> _To do_: Every line that contains the word "agent" should be copied from the records below.

> _Dataset content_:
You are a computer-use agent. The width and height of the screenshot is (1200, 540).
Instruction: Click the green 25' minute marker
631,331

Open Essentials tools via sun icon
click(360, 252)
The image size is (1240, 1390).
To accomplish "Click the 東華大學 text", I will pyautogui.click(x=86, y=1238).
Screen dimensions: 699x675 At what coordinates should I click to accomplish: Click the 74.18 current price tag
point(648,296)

...

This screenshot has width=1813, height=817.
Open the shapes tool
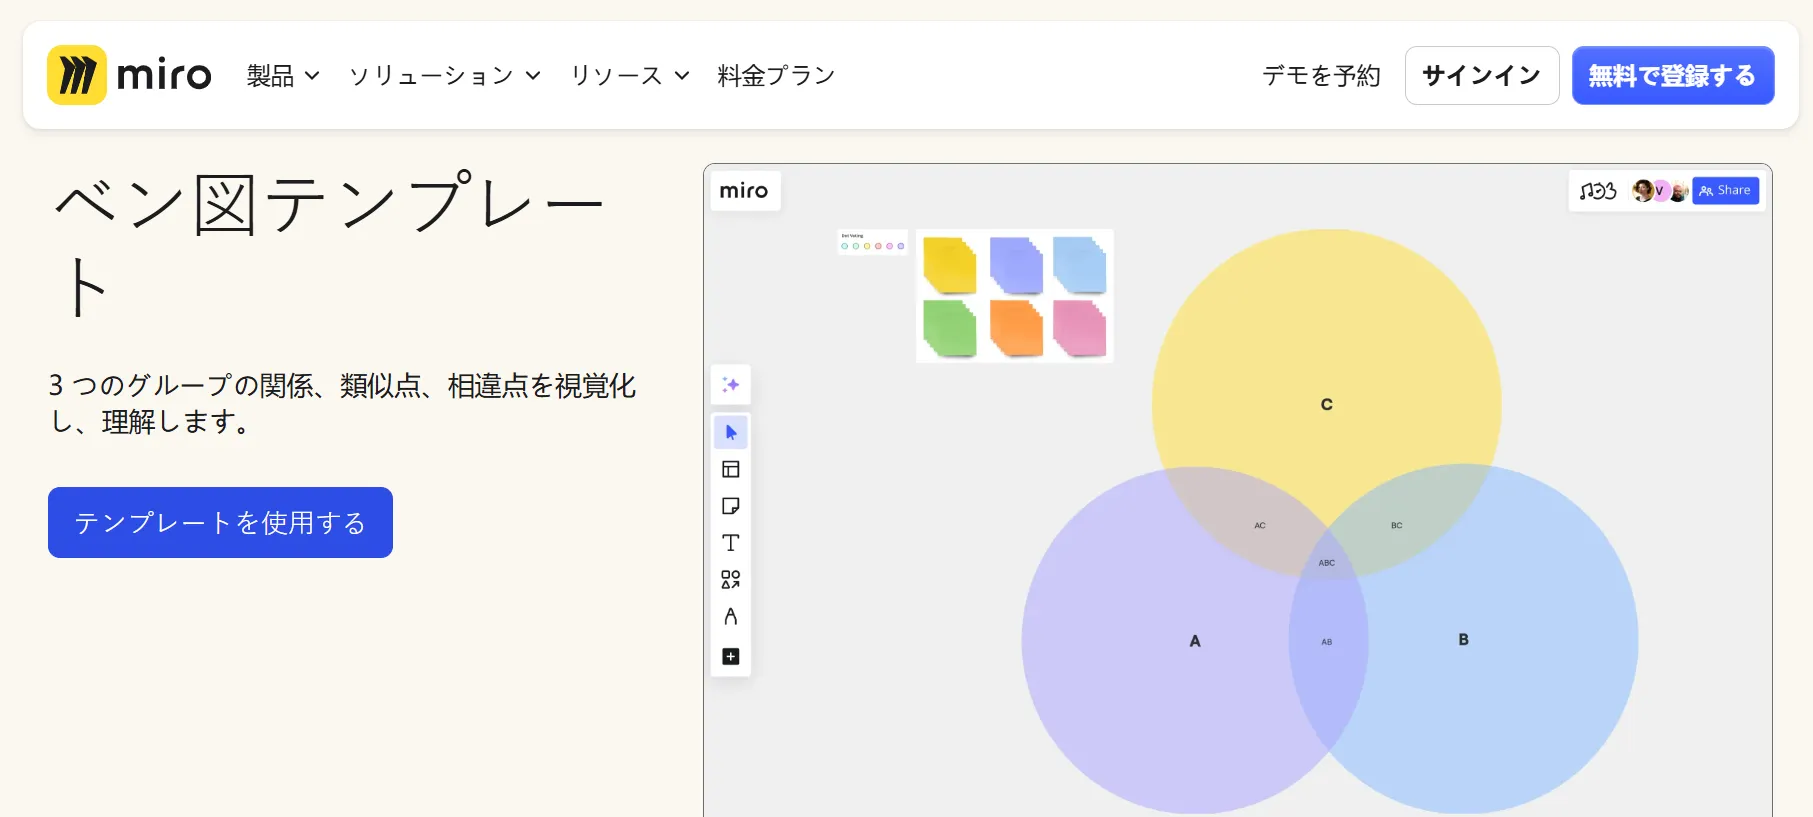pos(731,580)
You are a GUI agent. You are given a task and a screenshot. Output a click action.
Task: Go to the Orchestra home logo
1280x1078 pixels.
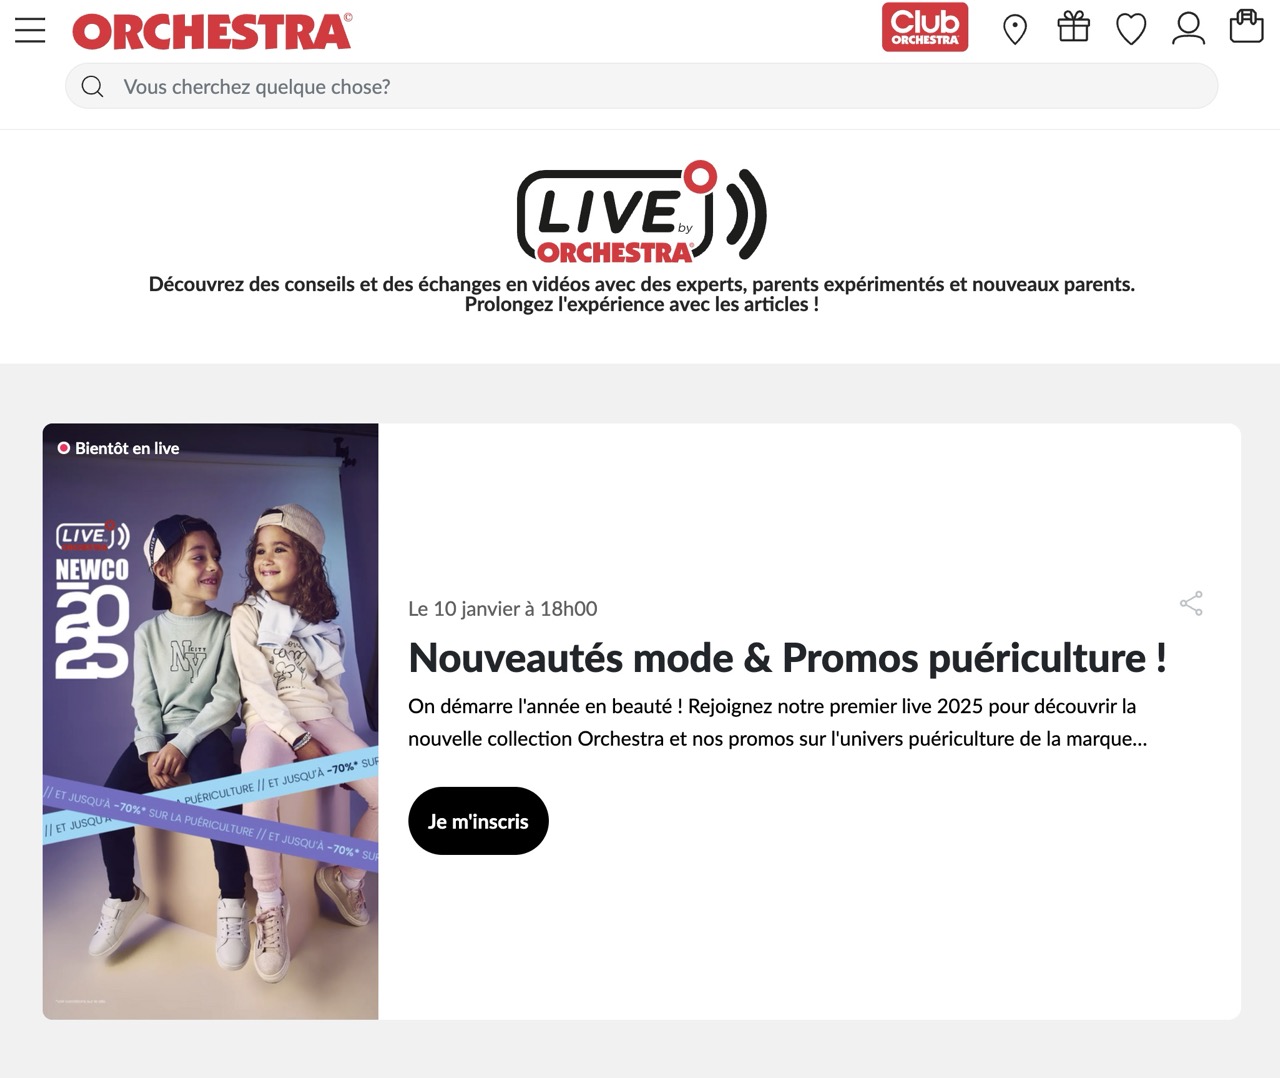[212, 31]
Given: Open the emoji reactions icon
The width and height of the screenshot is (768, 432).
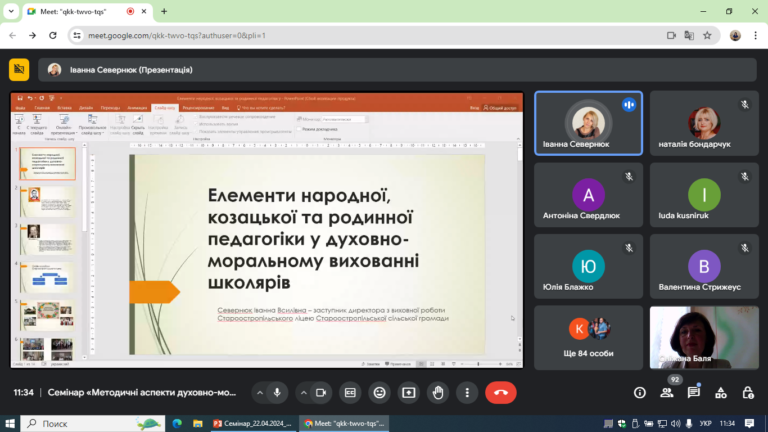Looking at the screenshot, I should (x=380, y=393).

> _Exercise result_:
You are a computer-use agent. The width and height of the screenshot is (1200, 540).
You are a GUI agent. You are given a task and a screenshot. Output a click action.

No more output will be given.